Tuesday, March 21, 2006

House of Leaves: Unholy discourse

I have never read a novel with so many levels of discourse, nor such explicit narration. At its heart, we have the story of Navidson and his family, though our experience of those events is shaped by Navidson's film editing. Furthermore, we don't actually see this film, but are fed only excerpts from critical literature, which describe the scenes only as evidence for a certain reading of the text. All of this is assembled by Zampano--so much commentary on a film compiled by a blind man! But it has been organized from fragments by Truant, who also reveals up front that the entire Navidson video is a fabrication. Truant presents Zampano's work as nearly unchanged (except perhaps for the addition of the word "water" before "heater"). Yet, from his footnotes we see that Truant is practically a compulsive storyteller (aka, bullshit artist; ie, unreliable narrator).

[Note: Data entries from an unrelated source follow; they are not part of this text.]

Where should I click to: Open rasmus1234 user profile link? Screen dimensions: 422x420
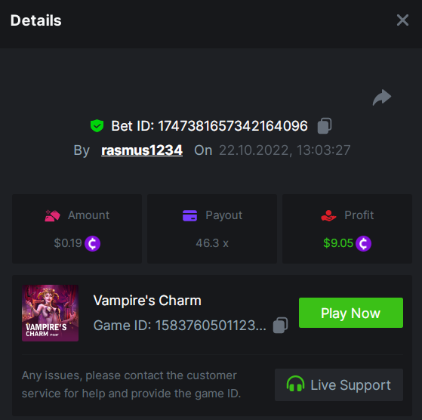coord(142,150)
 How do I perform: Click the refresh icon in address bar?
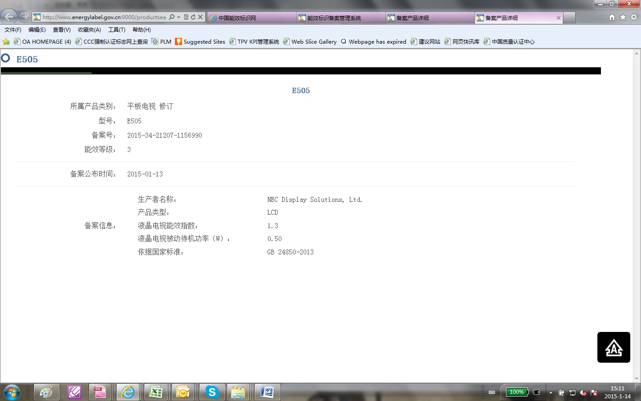tap(193, 17)
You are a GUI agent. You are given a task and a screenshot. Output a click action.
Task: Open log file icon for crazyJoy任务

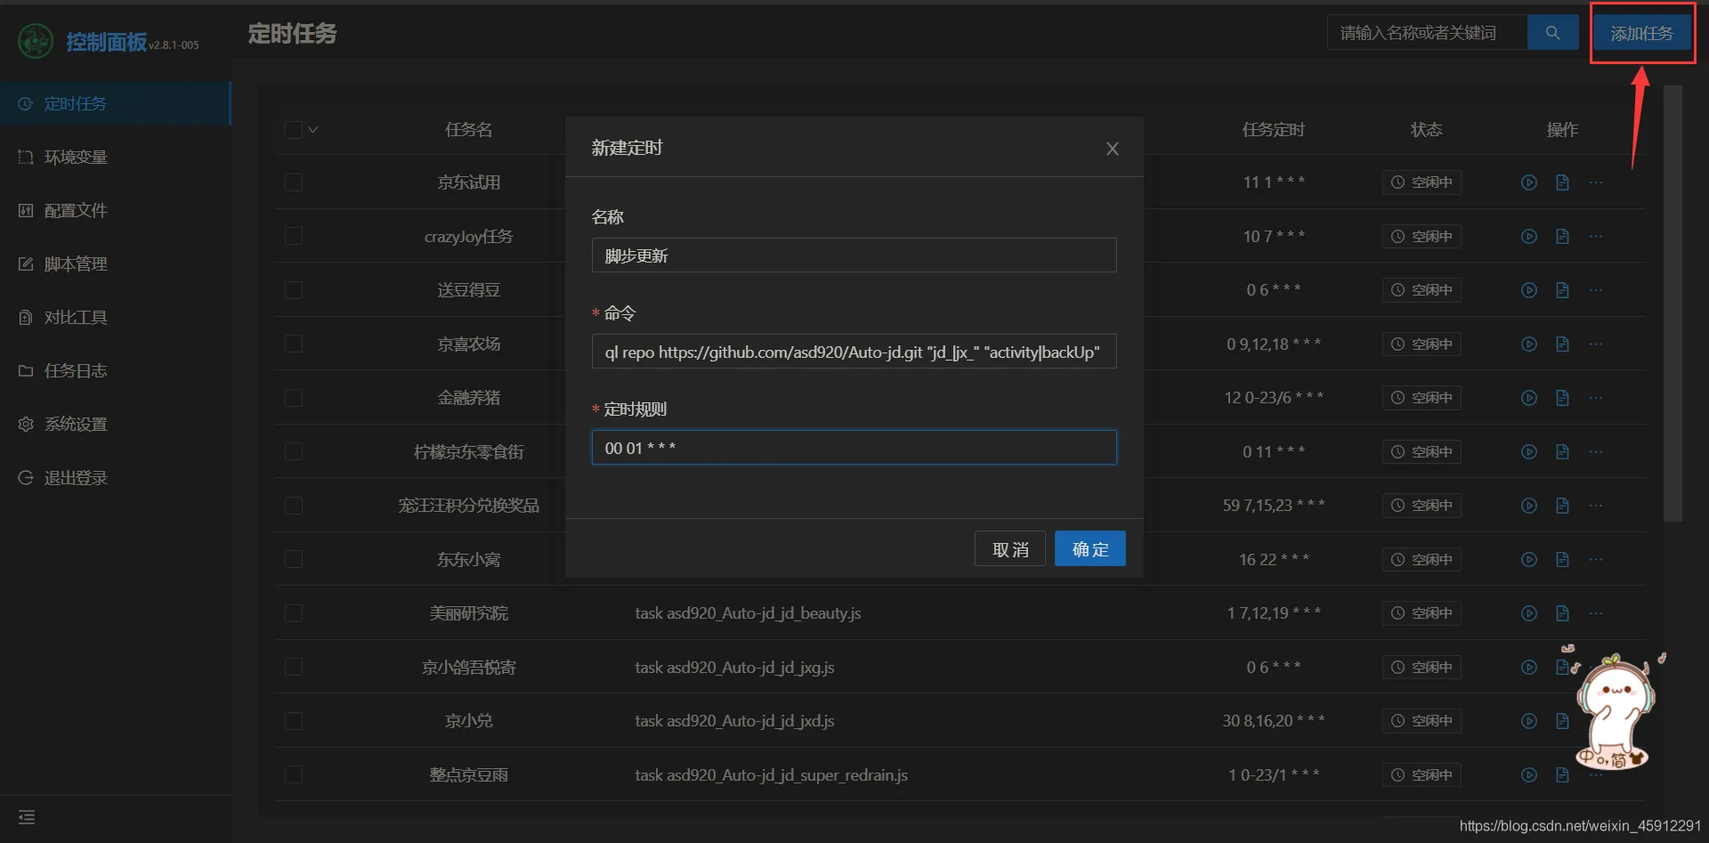coord(1562,237)
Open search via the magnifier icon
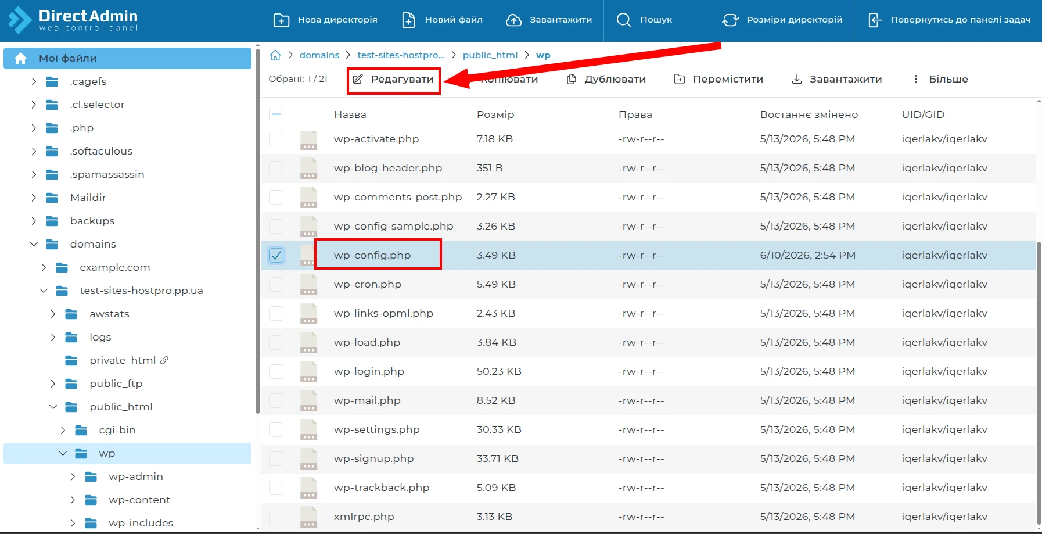 (x=624, y=20)
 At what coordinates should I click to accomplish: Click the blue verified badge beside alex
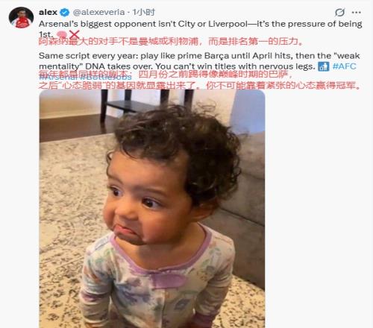pyautogui.click(x=65, y=12)
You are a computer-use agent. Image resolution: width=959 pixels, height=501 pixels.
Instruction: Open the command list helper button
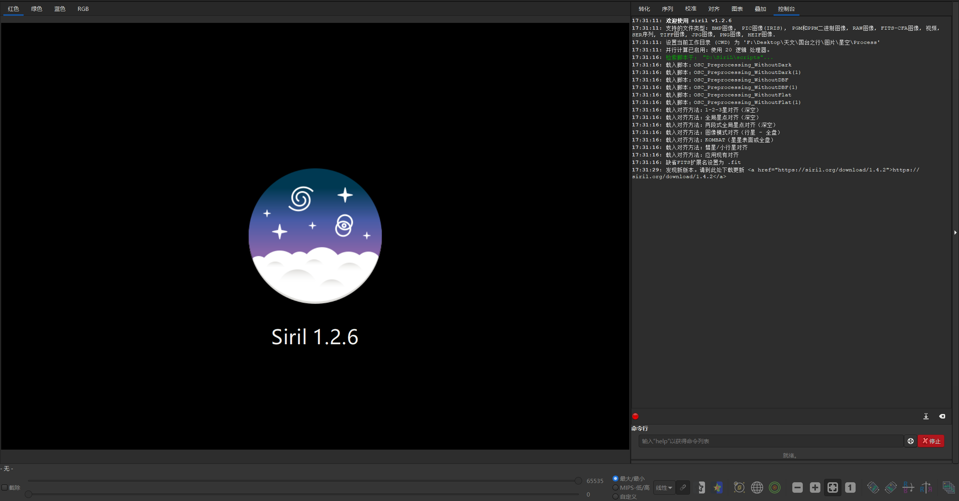tap(911, 441)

As frosting on the cake, we have the nagging question of how much change was affected by the anonymous "Editors".

Hayles does a nice job pointing out how each of these levels of narration have also affected a change in medium, from film, to scholarly article, to a box of notes, to a novel.

Also, we are constantly aware of the narration. (This book reminds me of The French Lieutenant's Woman, which is my only other major experience with this sort of thing.) Footnotes inherently break our reading of the text for the purpose of commenting on that text. (Though in House of Leaves, it's so easy to slide from the text into a footnote!) Each level of added narration comments on how the previous narrators were unreliable or biased, adding levels of their own experience to the mix. And the text wanders away from the story for pages at a time to make an abstract argument for a certain reading--such as the discussion of the mythological and symbolic nature of echo.

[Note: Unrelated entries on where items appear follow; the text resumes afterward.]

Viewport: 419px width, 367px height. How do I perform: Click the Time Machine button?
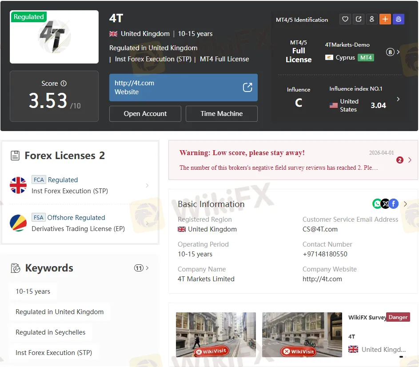coord(221,114)
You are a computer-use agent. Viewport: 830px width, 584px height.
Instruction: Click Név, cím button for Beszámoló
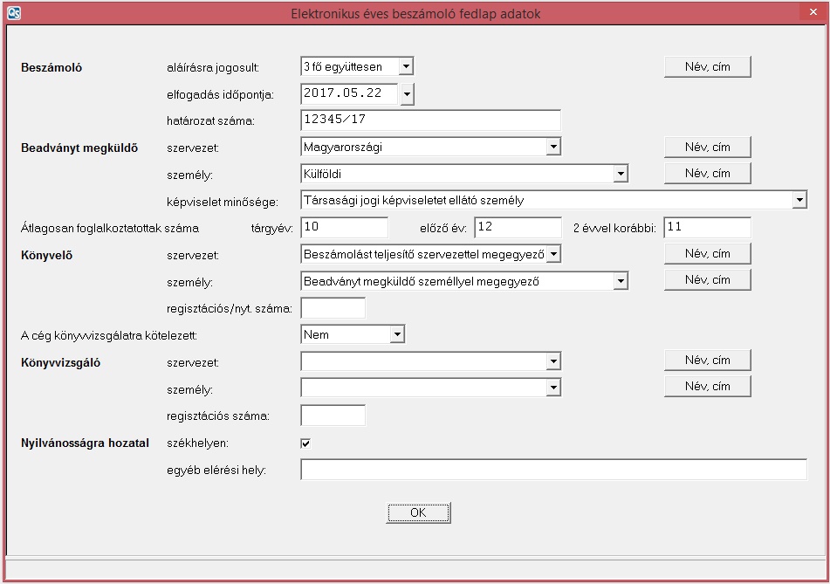707,67
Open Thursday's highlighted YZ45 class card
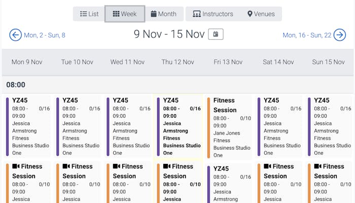Screen dimensions: 355x203 click(x=178, y=126)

Certainly a very dense and somewhat unsettling read!

2 Comments:

Blogger JZ said...

Great observations about House of Leaves. I'm wondering if there's any possible connection between the intermodal levels (film, notes/archive, novel, scholarship) of this text and the kinds of multiple modes that characterize contemporary interactive fiction and drama. I keep thinking about the director's commentaries on DVDs when I read House of Leaves, even though here the gloss on the film comes not from the perspective of the film director but from the obsessive archivists/editors/embellishers. Do any of the narrative positions you mention leave room for an interactive participant who wouldn't be simply a passive (though unsettled) reader? Hayles seems to leave this possibility open.

4:12 PM  
Blogger Zach said...

I don't quite buy Hayles's suggestion (p.130) that House of Leaves refutes Shannon's model of communication. House is still a separate, embodied text. It's a discrete book, and we, as readers, are outside that book, receiving the author's message through it. Admittedly that message--particulary its discourse--is a reflexive tangle; but, however the exploration of it might affect us, we are not part of that tangle in a non-participatory book like House.

In Aristotelian terms, I suppose as readers we provide an efficient cause. The author has taken the form of his idea and embodied it (through various levels, and through his own efforts/efficient causes) into a book. From the material of that book, we must make the effort to reconstruct, through those same levels and with our own effort, the form of the story. With something as tangled as House, even as "passive" readers, this takes a lot of active mental work.

With respect to interactive drama/fiction, I think users are rarely encouraged to mess with commentary or layers of discourse within a single text. The closest examples I can think of is controlling the presentation--whether camera angles in a game/interactive film or selecting hypertext links.

Your comment on DVD director commentary is very interesting. After giving it some thought, I think this would be a kind of intertextuality, as described by Genette. I'm not sure right now which kind (hypertext? paratext?) since I don't have handy the article I learned that stuff from. I think that user-generated transtextuality is something that is becoming more common. Janet Murray describes something similar when she claims digital environments are "participatory" and "encyclopedic" (Hamlet on the Holodeck, Chapter 3), leading to things like the "hyperserials" (Chapter 9)--authoritative story lines that cross media boundaries and incorporate secondary, user-generated stories. In an online, digital environment, multiple authors can build a hypertext of commentary and/or story, much like in House. I wouldn't call this ID or IF. The product doesn't seem to be a single text; but it's not completely discrete texts either. It's participatory/interactive; it's narrative-based. It's something new, and I don't know quite what to call it. :) Participatory transtextuality? Distributed narrative?